Sharing custody with your ex may not seem like a pleasant prospect, but it is reality for most divorced couples in Colorado. With the limited exception of circumstances where a parent doesn’t want their parental rights or the courts deem that their ongoing involvement would not be in the best interest of the children, most parents going through a divorce will wind up sharing their parental rights and responsibilities to one degree or another.
While your marriage and romantic relationship may be over, your co-parenting relationship is just beginning. Creating a thorough and careful parenting plan can help you and your ex become effective co-parents after divorce.
Consider including rules and expectations
Colorado does provide basic legal forms that serve as the backbone for your parenting plan, but you have the right to make your plan as comprehensive and detailed as you like. The most obvious issues that people touch on in their parenting plan will include the division of parenting time and other parental responsibilities, such as decision-making authority. However, that isn’t necessarily where you stop.
Your parenting plan shouldn’t just guide your custody exchanges but also your relationship with one another and how you share your parental duties. Outlining rules and expectations for the children that must be followed in both households can be a great way to ensure that the children can’t play one parent against the other after a divorce and that the two of you are on the same page regarding your expectations for the kids.
Consistent rules and expectations are incredibly important for children, especially as they go through a time of upheaval, like the divorce of their parents. If the rules about curfew and housework are the same at both parents’ houses, it will be easier for you and your ex to work together as a team raising responsible and respectful children.
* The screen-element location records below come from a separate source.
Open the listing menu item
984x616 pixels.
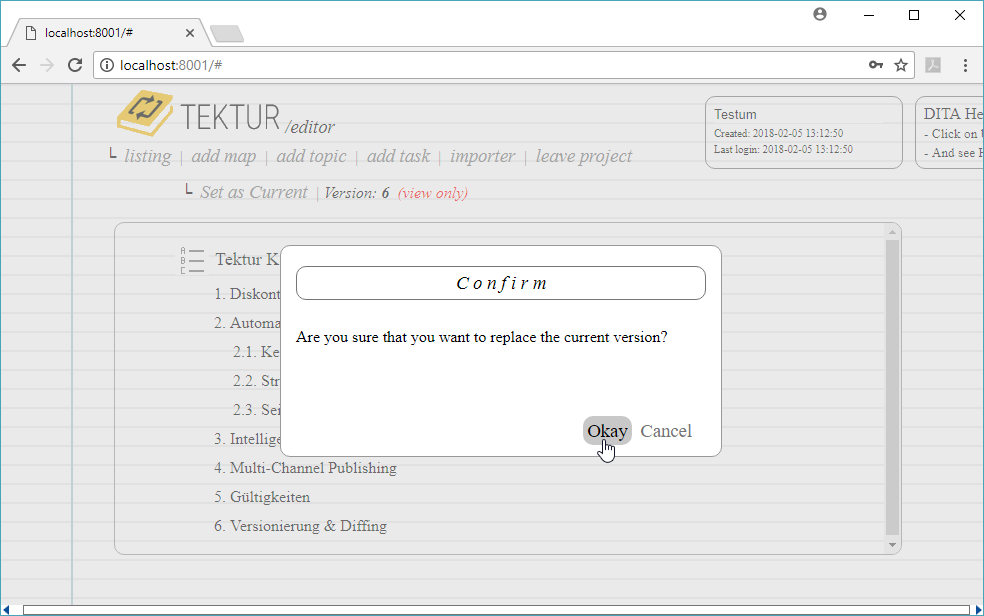[147, 156]
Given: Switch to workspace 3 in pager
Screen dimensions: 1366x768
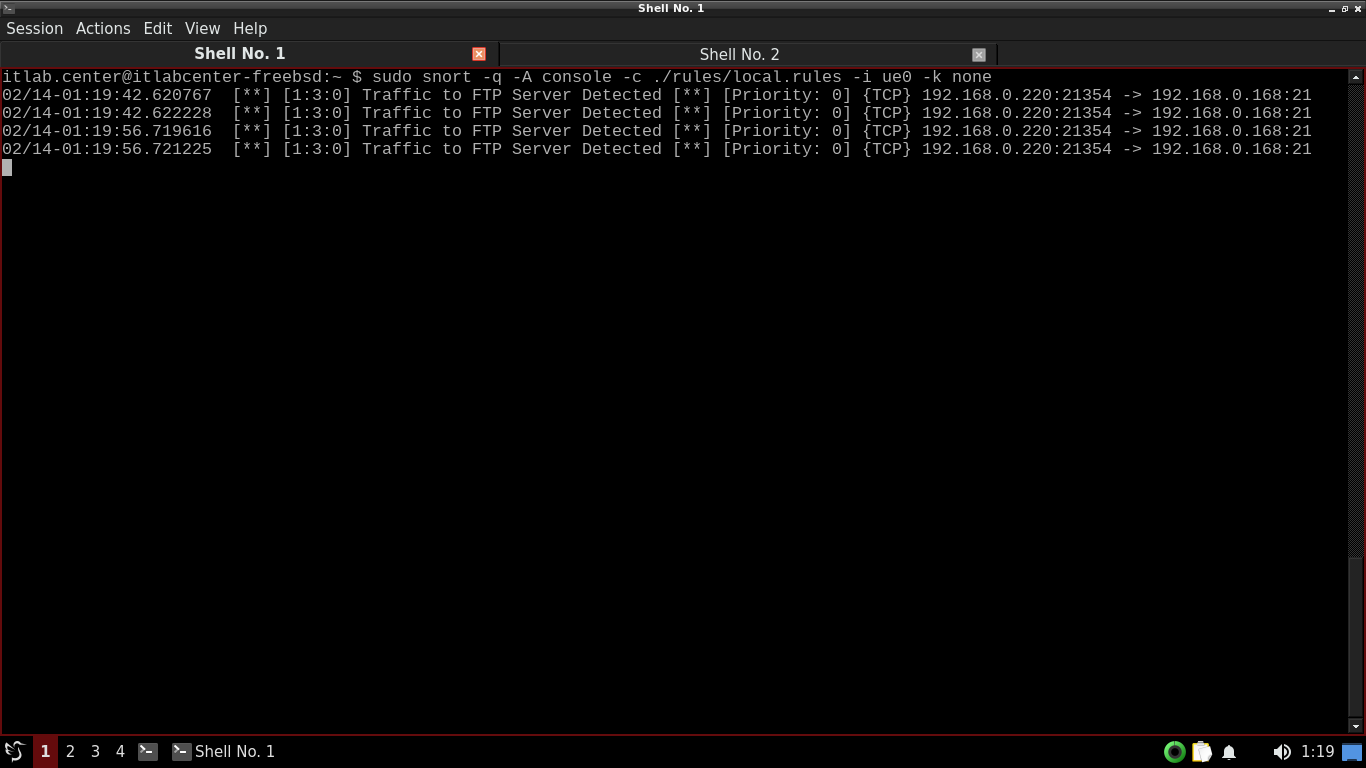Looking at the screenshot, I should (95, 751).
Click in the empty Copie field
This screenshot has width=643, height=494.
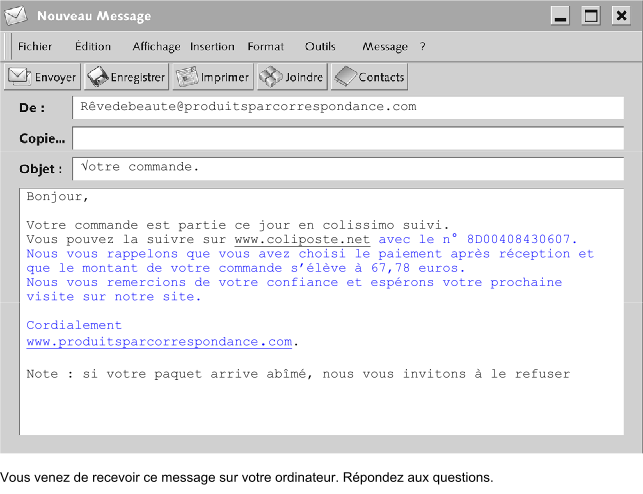point(347,138)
Leave some room for future conflict and issues
No matter how thorough and detailed you are in the creation of your plan, the potential will certainly exist for new conflicts to arise in the future. In order to protect the stability of your co-parenting relationship, assume that you will eventually disagree on something significant and include rules for handling conflicts and disagreements in the future.
Whether you want to sit down with someone else to talk over the problem or agree to only communicate in writing, there are multiple approaches that can help you handle co-parenting conflicts in a healthy and productive manner after divorce. The more thorough and careful you are in the creation of your parenting plan, the easier it will be for you and your children to transition to the new reality of your life after divorce.